Work task
Reproduce everything from the line containing "Image resolution: width=907" down to the end of the material, keeping both ends. Leave the pictures out of your answer.

══ Stored data ══

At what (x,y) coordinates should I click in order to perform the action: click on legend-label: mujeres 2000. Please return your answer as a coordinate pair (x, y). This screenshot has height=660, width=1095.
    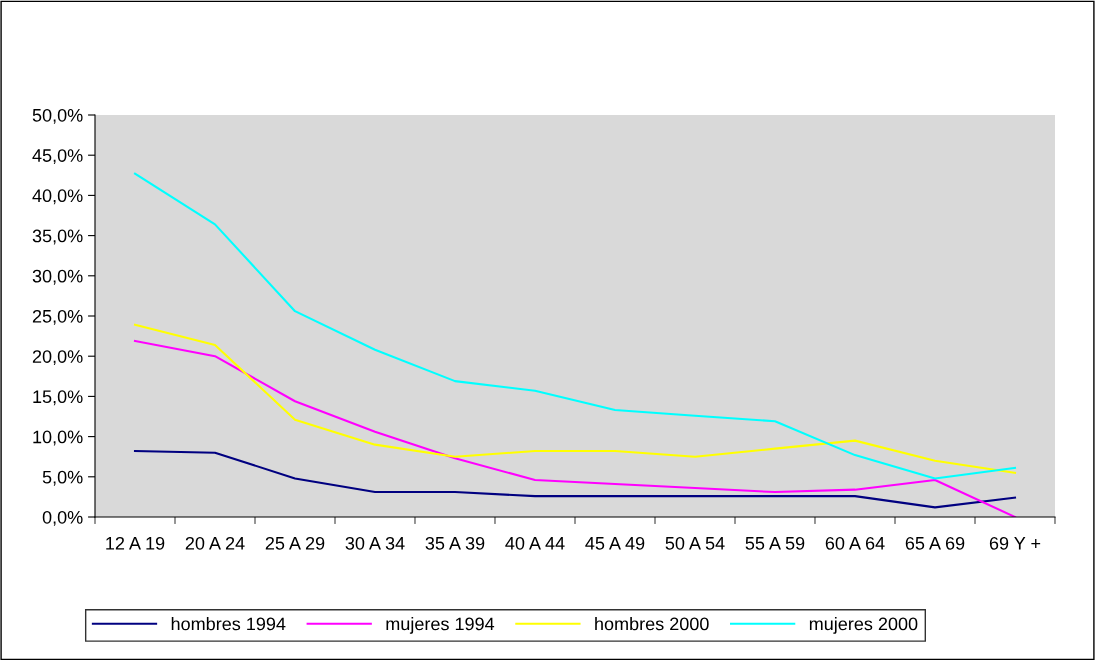
    Looking at the image, I should click on (864, 626).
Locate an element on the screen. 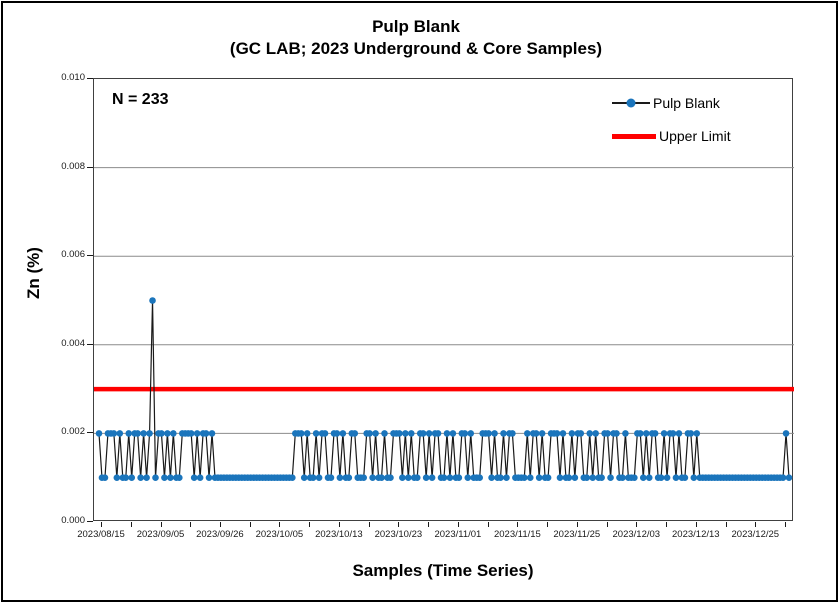 This screenshot has width=839, height=603. x-tick-label: 2023/11/01 is located at coordinates (458, 534).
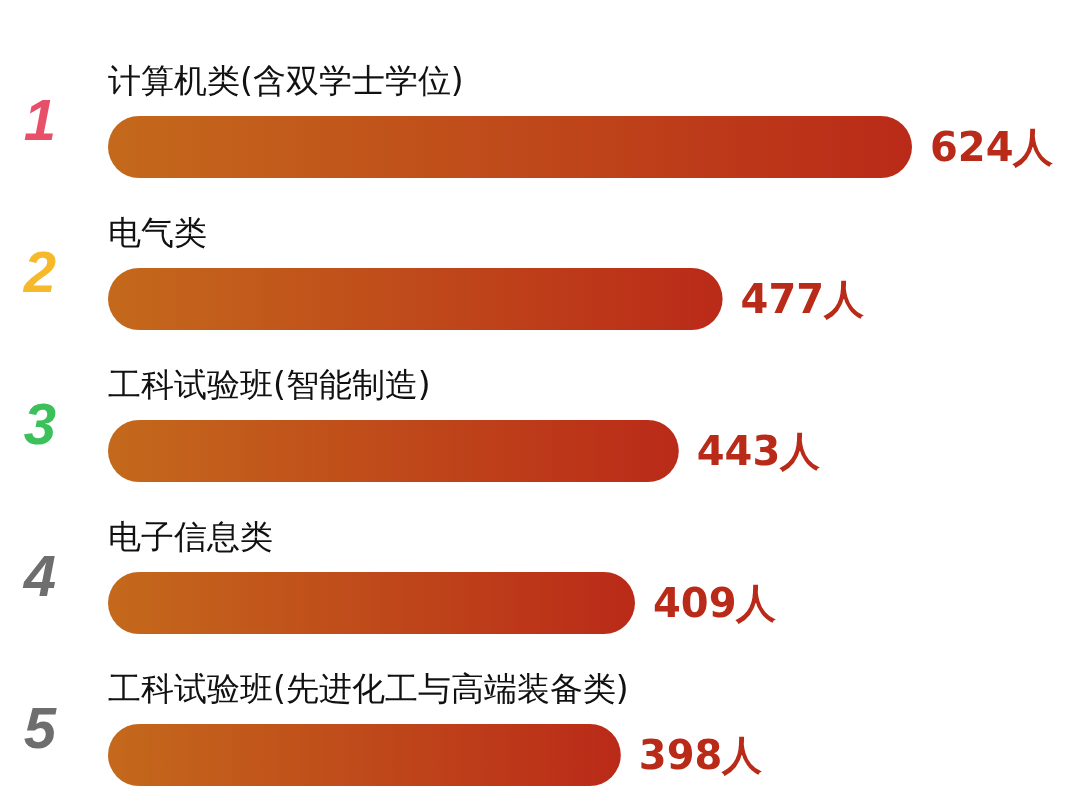 The image size is (1080, 810). I want to click on data-label: 443人, so click(759, 451).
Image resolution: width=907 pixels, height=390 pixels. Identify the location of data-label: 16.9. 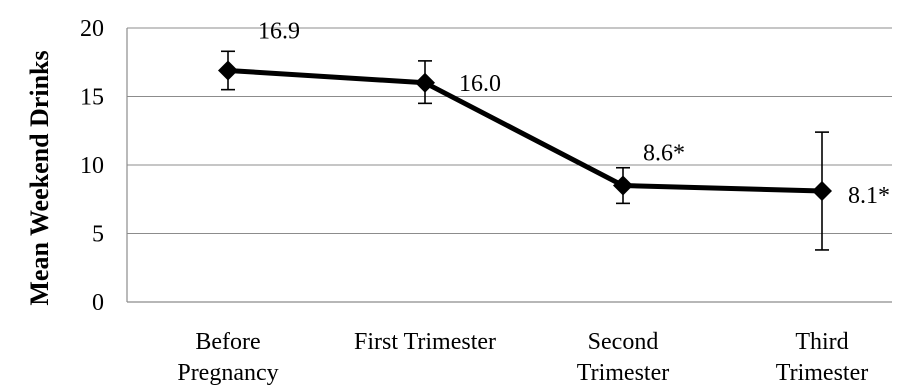
(279, 31).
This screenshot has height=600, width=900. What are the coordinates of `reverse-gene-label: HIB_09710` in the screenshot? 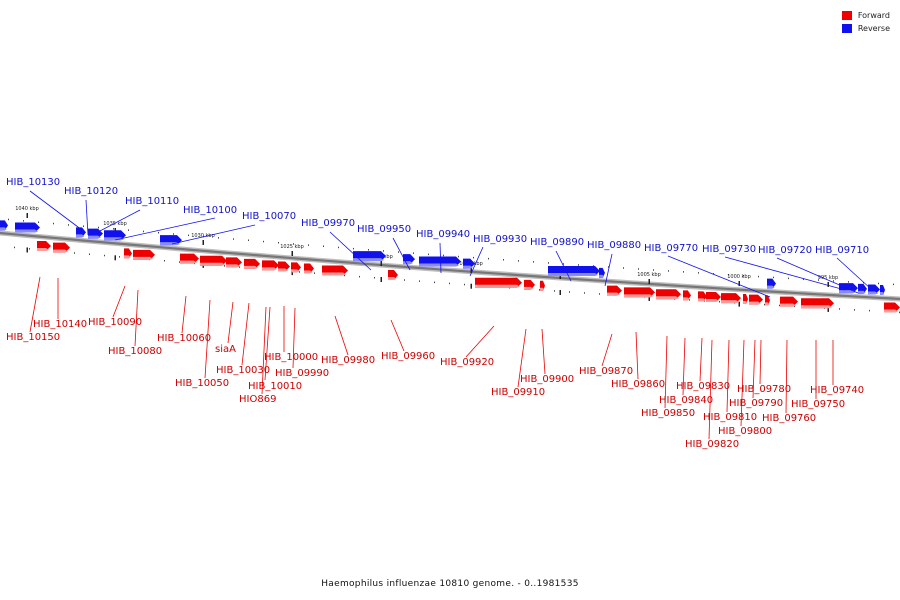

═══

Written solution
Image resolution: width=907 pixels, height=390 pixels. Identify the location of data-label: 16.9. 
(279, 31).
This screenshot has height=600, width=900. What are the coordinates of `reverse-gene-label: HIB_09710` in the screenshot? 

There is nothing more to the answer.